The High Court threw out an appeal by Wokingham Borough Council after the local authority argued it should take into account the woman’s damages when carrying out an assessment of her finances.

The decision should help to clarify the law around care payments and end councils’ protests at so-called ‘double recovery’, where a person receives money for the same injury twice.

The woman had received a personal injury award in 1998 of almost £1.3m for medical negligence dating back to 1975.

Her solicitor complained to the Local Government and Social Care Ombudsman that the council had failed to assess the woman’s finances properly by failing to disregard the personal injury award.

The ombudsman upheld that complaint last February, saying the council was at fault and ordering the backdates payments for her care for her eligible needs. Those payments can now be enforced after the Honourable Mr Justice Fraser, sitting in the administrative court, ruled the application for judicial review was both out of time and ‘totally without merit’.

Local government ombudsman Michael King said: ‘The judge has ruled and confirmed out interpretation of the law was within the range of reasonable responses. Councils can be clear about the way we will look at any similar cases that come to my office.

‘I now urge Wokingham Council to consider the report as a matter of urgency and pay the woman the money she is entitled to, and which she has been waiting for since last year while the court case was being settled.’

The Care Act 2014 and the associated ‘charging regulations’ make it clear that while councils can expect people with capital over £23,250 to pay for their own care, some forms of capital must be disregarded.
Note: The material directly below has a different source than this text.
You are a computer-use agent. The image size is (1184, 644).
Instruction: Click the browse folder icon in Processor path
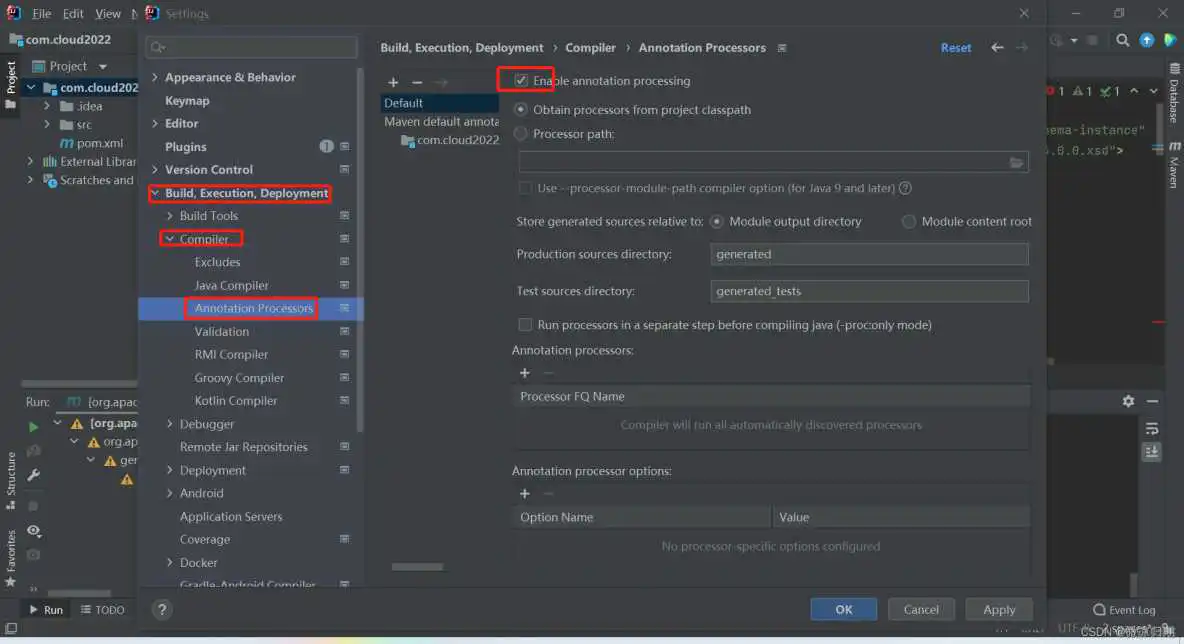pyautogui.click(x=1016, y=162)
These include capital derived from an award of damages for personal injury which is administered by a court, or the value of the person’s main or only home where the person is receiving care is not in a care home.

Virginia Cooper, a partner at national firm Bevan Brittan, which advised the ombudsman, added: ‘All authorities involved in outstanding litigation over care costs will now need to take full account of these latest judgments – and that personal injury settlements must be disregarded in future financial assessments in accordance with the charging regulations.’